One anonymous Black Facebook employee, claimed to be “very lonely” at the office, and that Facebook’s ham-fisted attempts to promote diversity at team events made him feel like he was in the movie Get Out, where black people were used to manufacture a more “welcoming” environment. Former Facebook employee Mark Luckie claimed there were more “Black Lives Matter” posters in their office than there were black people.

This sentiment was echoed by Nathan Macabuag, founder of the bio-tech company Mitt Wearables and one of the 1% of black European tech founders. While Nathan has taken every aspect of his experience firmly in his stride, he does admit that the world of tech is a “whitewash”. Akin to the case of the anonymous Facebook employee, Nathan says that he was made most aware of underrepresentation at tech meet-ups. He explains how, when speakers would exalt the need for greater diversity, he’d “feel all eyes looking at me, and I’d look around the room and think ‘oh… well… this is awkward’.”

Facebook, for their part, say that there simply aren’t enough qualified minority candidates to choose from, claiming in 2016 that “appropriate representation… will depend upon more people having the opportunity to gain necessary skills through the public education system.” This, frankly, is rubbish. As well as the existence of Atlanta providing a city-sized counterpoint, Black and Latinx people currently “earn nearly 20% of computer science Bachelor’s Degrees”, despite making up <5% of the workforce in Big Tech. In that same statement, Facebook patted themselves on the back for their new senior leadership hires being 9% Black, 5% Hispanic and 29% women. That’s -5%, -13% and -21% of the general population statistics, for those keeping count.This disappointing attitude is parroted in other Big Tech companies. Amazon’s response to criticism of their Rekognition technology was to attempt to discredit the research behind it. And a study of 32 Big Tech companies found that just 5% of 2017 philanthropic giving was focused on correcting the industry’s gender imbalance. Less than 0.1% was directed at removing the barriers that keep women of colour from careers in tech.
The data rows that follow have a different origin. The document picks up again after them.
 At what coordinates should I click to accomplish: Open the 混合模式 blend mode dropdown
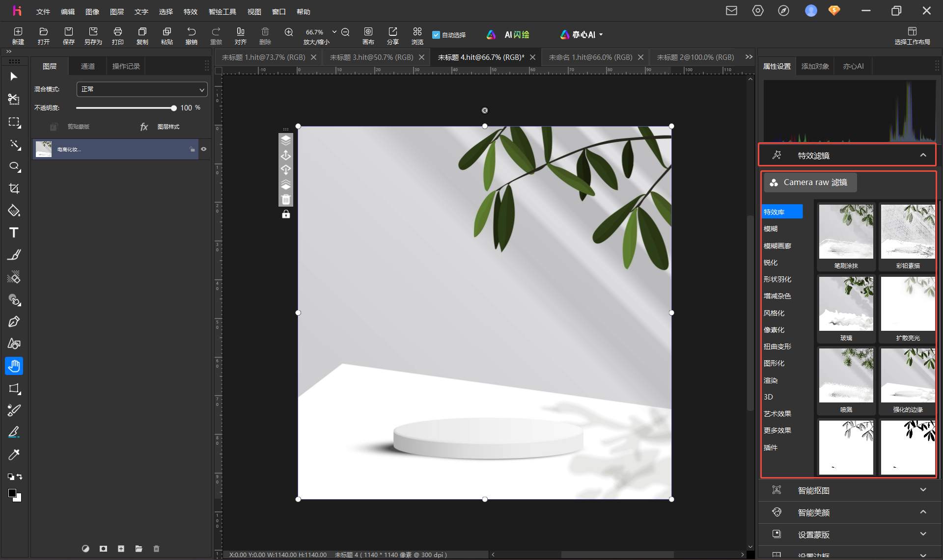point(142,89)
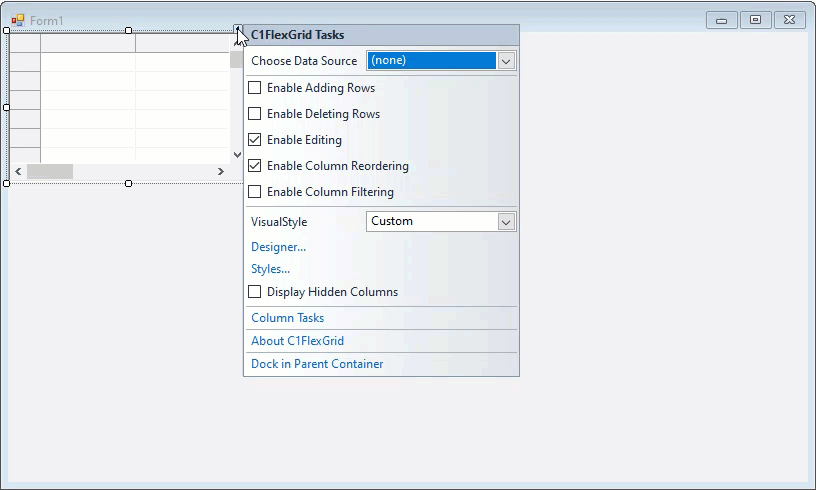The width and height of the screenshot is (816, 490).
Task: Click the grid's right scroll arrow
Action: click(x=221, y=172)
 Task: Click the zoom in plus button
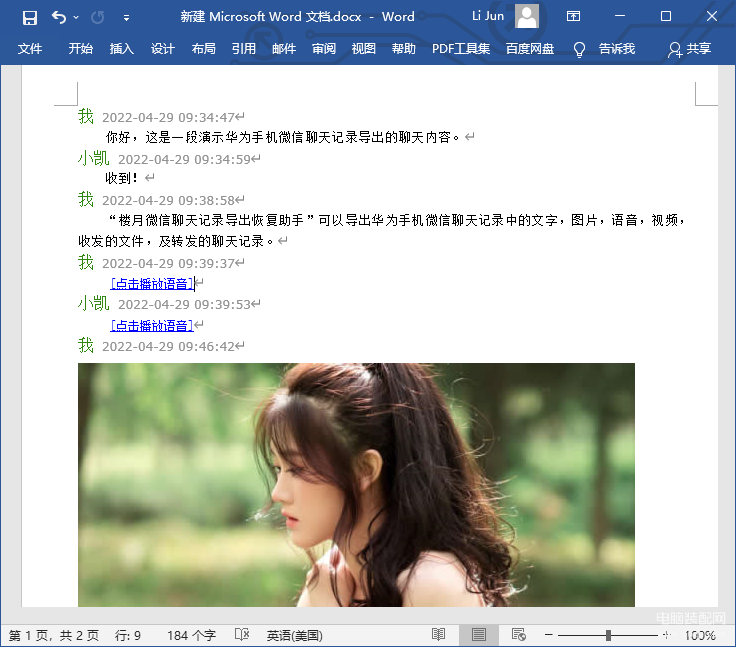667,635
“Tech companies know that (yet) more empty promises will threaten their company’s well-being in the current climate”

Moving forward

But the last few weeks have an opportunity to make a real difference. The snail’s pace of “progress” of diversity in tech is becoming more obvious in its unacceptableness, and subsequently more difficult to ignore. Tech companies know that (yet) more empty promises will threaten their company’s well-being in the current climate.

In addition, there are numerous organisations working hard today dedicated entirely to improving black representation in tech. Some, such as Code2040, have gathered a network of over 6,000 students, company partners and volunteers, in order to provide black and Latinx tech students with their first jobs. Others, such as the Hidden Genius Project, focus more on training up young black men, and getting them ready for a career in tech. And, returning where we started, to Atlanta, digitalundivided focus on improving the prospects of black and Latinx women entrepreneurs, and removing the barriers that are set out in front of them.
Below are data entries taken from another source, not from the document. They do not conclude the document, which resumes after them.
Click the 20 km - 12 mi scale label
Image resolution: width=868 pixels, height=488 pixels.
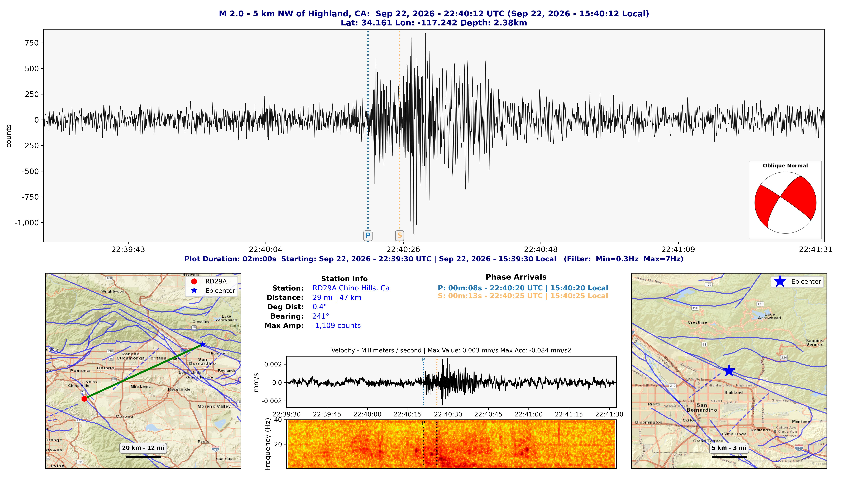[x=143, y=448]
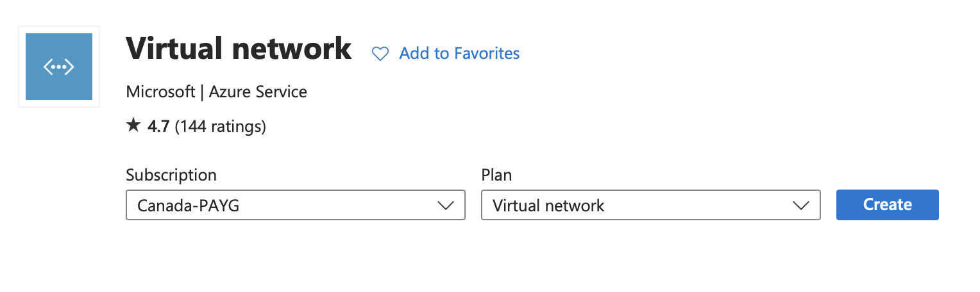Open the Canada-PAYG subscription combo box
The width and height of the screenshot is (980, 292).
pos(296,205)
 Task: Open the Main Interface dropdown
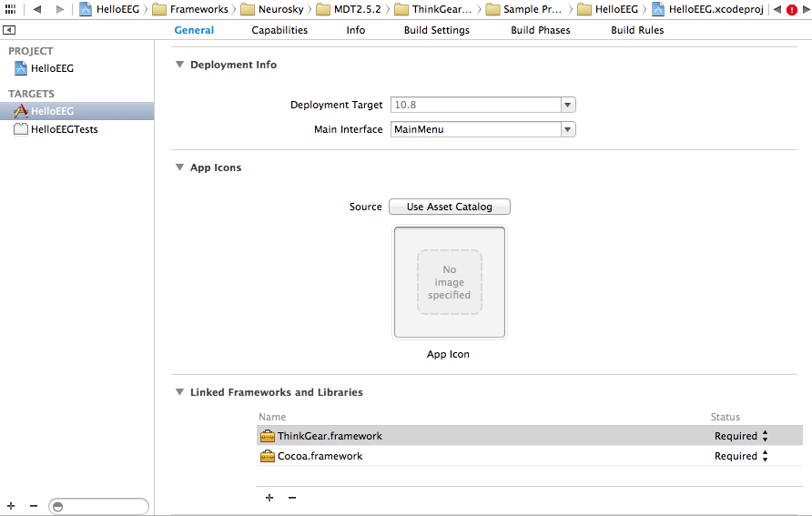point(568,129)
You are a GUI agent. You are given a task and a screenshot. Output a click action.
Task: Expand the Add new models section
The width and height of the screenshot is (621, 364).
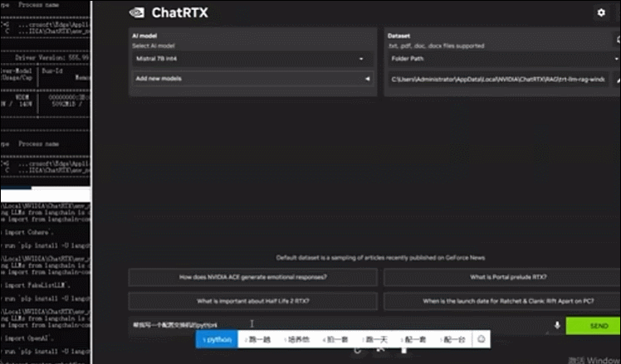[x=251, y=79]
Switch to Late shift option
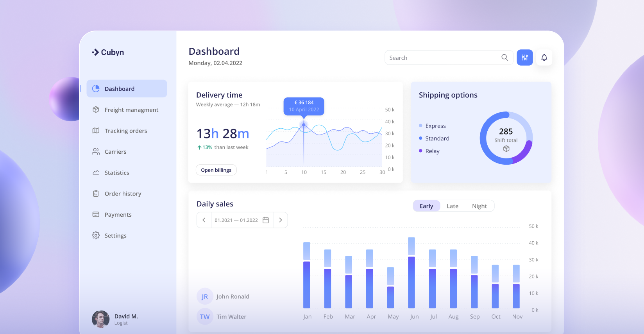The width and height of the screenshot is (644, 334). [452, 206]
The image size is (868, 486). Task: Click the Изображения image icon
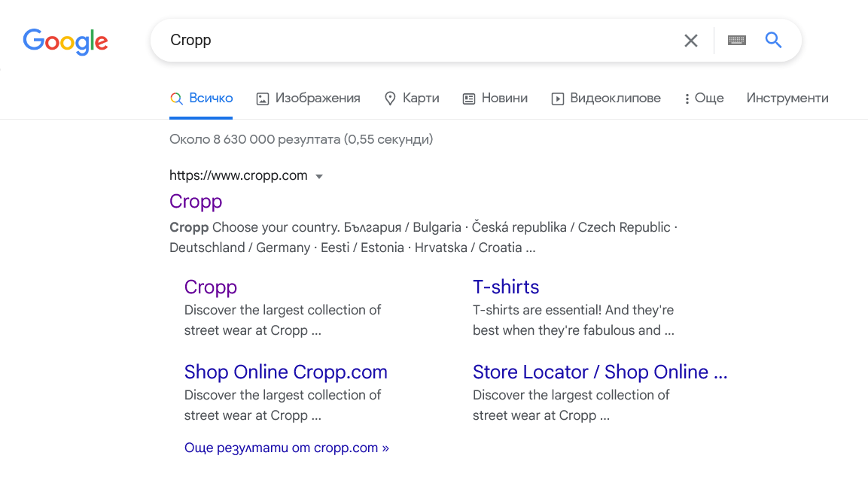click(263, 99)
It’s unsurprising that such a large proportion of black tech workers are dedicating their time to improving representation. The appetite for this is evidenced in the strength of industry networks, such as Blacks In Technology, which has 14 chapters across the US, dedicated to “increasing the representation and participation of black women and men in the technology industry.”
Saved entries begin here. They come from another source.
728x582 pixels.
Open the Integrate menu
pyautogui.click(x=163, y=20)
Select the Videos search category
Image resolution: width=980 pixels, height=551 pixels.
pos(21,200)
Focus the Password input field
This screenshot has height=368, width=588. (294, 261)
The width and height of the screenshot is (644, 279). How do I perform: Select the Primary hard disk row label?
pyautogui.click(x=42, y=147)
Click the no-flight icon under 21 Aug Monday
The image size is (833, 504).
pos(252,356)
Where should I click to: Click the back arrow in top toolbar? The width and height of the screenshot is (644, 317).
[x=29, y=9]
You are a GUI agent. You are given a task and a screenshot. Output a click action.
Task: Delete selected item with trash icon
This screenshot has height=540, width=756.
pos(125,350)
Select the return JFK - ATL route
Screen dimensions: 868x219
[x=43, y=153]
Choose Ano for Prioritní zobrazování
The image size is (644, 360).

They know the importance of having an influence on the development of the tech that our society depends upon. They know better than anyone the legitimate dangers of the current diversity crisis in tech. But you only need to look at Atlanta, to see how black entrepreneurs have managed to prosper despite systemic racism in the industry, to be encouraged that the future of tech will be in better hands than it is now.